Zeiten, die im Zeitraum vom 30.März 2019 bis zum 29.März 2024 nach den Rechtsvorschriften des Vereinigten Königreichs und Nordirland zurückgelegt worden, werden soweit erforderlich für die Zeiten der der Versicherungspflicht oder dem Recht auf freiwillige Versicherung in der GKV angerechnet. So steht es in § 11 des Gesetzesentwurfs.

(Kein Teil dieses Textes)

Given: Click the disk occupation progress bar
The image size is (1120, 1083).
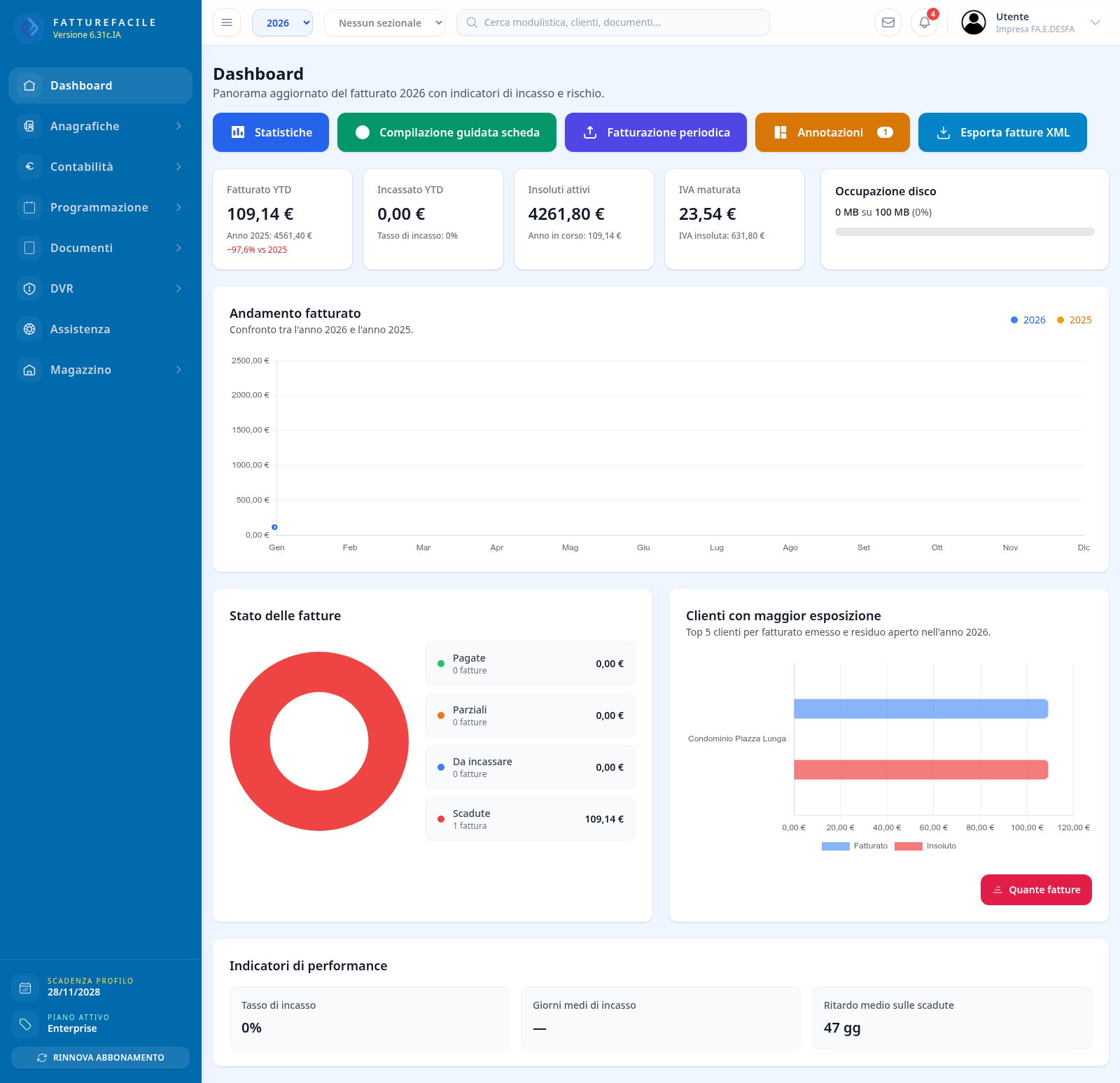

Es ist nach dem BrexitSozSichÜG vorgesehen, dass eventuelle Rentenansprüche mit Versicherungszeiten aus England oder bei Wohnsitz in Großbritannien so festgestellt werden können, als würde das europäische Sozialrecht auf Großbritannien weiterhin Anwendung finden.

 

Stichtagsregelung beachten!

Das BrexitSozSichÜG gilt nur für Personen, die am 29.März 2019, also vor dem Brexit eine Beschäftigung / Wohnsitz nach den Regelungen der VO 1408/71 oder 883/2004 in England aufgenommen haben. Wer erstmals nach dem Brexit, also nach dem 29.03.2019 eine Tätigkeit in Großbritannien aufnimmt, ist von den Schutzregelungen des vorgenannten Gesetzes nicht umfasst!

 

Fazit!

Wenn es zu einem harten Brexit kommen sollte, regelt das Brexit­SozSichÜG wie es mit den versicherungs­rechtlichen Zeiten die in GBR bis zum 29.03.2019 zurückgelegt worden sind, weitergeht. Spätestens am 29.März 2024 ist dann generell Schluss mit der Anrechnung oder dem Beginn einer Mitgliedschaft in einer gesetzlichen Kranken­versicherung. Es ist aber zu vermuten, dass im Falle des harten Brexit Deutschland und Großbritannien ein neues Sozial­versicherungs­abkommen abschließen werden, damit es nicht zu ungeregelten Tatbeständen in der Rente oder in der gesetzlichen Kranken­versicherung kommt. Da wir aber heute (20.01.2019) noch nicht wissen, ob es eine weitere Fristverlängerung zum Austritt geben kann, wird die Entwicklung abzuwarten sein. Deshalb haben wir nur in Vorausschau das komplexe Szenario nach den deutschen Brexitgesetz betrachtet.